Artikel ini menggunakan metode analisis teks terhadap karya-karya Abduh dan literatur sekunder yang relevan. Dari sana, para penulis menemukan bahwa strategi Abduh menempatkan Sufisme sebagai instrumen moral sangat efektif dalam merespons tantangan modernitas. Misalnya, ketika modernisasi membawa arus perubahan sosial dan politik, Abduh mengingatkan pentingnya menjaga kesadaran spiritual agar masyarakat tidak kehilangan arah etika. Dengan cara ini, ia berhasil memadukan dua dunia yang kerap dipertentangkan: tradisi spiritual yang kaya dan tuntutan modernitas yang progresif. Penekanan pada kesadaran moral menjadikan Sufisme bukan sekadar warisan masa lalu, tetapi kekuatan hidup yang menopang reformasi sosial.

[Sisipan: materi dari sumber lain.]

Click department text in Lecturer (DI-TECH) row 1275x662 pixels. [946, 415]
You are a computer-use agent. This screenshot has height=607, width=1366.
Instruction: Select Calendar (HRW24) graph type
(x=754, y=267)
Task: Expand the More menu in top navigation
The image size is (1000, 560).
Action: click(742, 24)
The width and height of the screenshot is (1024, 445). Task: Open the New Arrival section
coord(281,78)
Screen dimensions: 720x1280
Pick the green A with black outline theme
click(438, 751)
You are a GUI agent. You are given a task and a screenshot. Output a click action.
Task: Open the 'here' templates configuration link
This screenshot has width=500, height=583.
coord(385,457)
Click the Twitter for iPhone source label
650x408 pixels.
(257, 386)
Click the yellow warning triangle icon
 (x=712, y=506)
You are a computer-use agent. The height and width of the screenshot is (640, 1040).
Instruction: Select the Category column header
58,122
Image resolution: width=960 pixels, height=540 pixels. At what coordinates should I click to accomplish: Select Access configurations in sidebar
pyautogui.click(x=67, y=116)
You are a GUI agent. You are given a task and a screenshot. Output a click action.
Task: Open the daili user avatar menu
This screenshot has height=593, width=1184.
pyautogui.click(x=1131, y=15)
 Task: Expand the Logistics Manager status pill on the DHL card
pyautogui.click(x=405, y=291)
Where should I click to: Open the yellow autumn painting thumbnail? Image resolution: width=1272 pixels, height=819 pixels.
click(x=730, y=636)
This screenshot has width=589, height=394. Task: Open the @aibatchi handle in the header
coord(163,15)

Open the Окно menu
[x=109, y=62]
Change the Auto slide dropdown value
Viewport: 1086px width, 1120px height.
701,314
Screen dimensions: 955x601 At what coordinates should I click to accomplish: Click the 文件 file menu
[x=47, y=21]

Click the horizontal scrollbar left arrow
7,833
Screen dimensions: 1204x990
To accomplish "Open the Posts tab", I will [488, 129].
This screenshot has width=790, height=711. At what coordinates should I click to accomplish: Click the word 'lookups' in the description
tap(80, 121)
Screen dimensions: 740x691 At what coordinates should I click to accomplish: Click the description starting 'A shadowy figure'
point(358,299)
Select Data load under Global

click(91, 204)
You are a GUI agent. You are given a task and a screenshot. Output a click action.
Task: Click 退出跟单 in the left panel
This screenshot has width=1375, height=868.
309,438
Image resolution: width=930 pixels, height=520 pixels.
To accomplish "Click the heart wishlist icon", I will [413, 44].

Temuan artikel ini mengungkap bahwa Abduh berhasil memposisikan Sufisme sebagai penopang harmoni sosial. Ia melihat bahwa modernitas tanpa fondasi spiritual akan melahirkan masyarakat yang rapuh secara moral. Sebaliknya, spiritualitas tanpa keterbukaan pada perubahan hanya akan menjauhkan umat dari dinamika zaman. Oleh karena itu, Abduh mengajukan sintesis: modernitas harus dipandu oleh nilai spiritual Sufi, sementara Sufisme harus mampu membuka diri terhadap realitas sosial yang berubah. Dengan pandangan itu, Abduh tidak hanya menjaga tradisi Islam tetap hidup, tetapi juga menjadikannya motor penggerak reformasi.
Publikasi artikel ini di Teosofi, jurnal terindeks Scopus Q1 dengan SJR 0,22, menegaskan pentingnya kajian tentang hubungan antara Sufisme dan reformasi sosial, sekaligus mengangkat nama para akademisi penulisnya, khususnya Moh. Nor Ichwan dan rekan-rekan, ke dalam diskursus internasional. Artikel ini mengajak pembaca untuk melihat Sufisme bukan sekadar sebagai jalur mistis yang eksklusif, tetapi sebagai warisan Islam yang relevan dalam menjawab tantangan sosial, politik, dan budaya. Dengan mengangkat pemikiran Muhammad Abduh, para penulis berhasil menunjukkan bahwa spiritualitas dapat berjalan beriringan dengan modernitas, dan bahkan menjadi fondasi moral yang kuat dalam membangun masyarakat yang adil, harmonis, dan berkesadaran tinggi.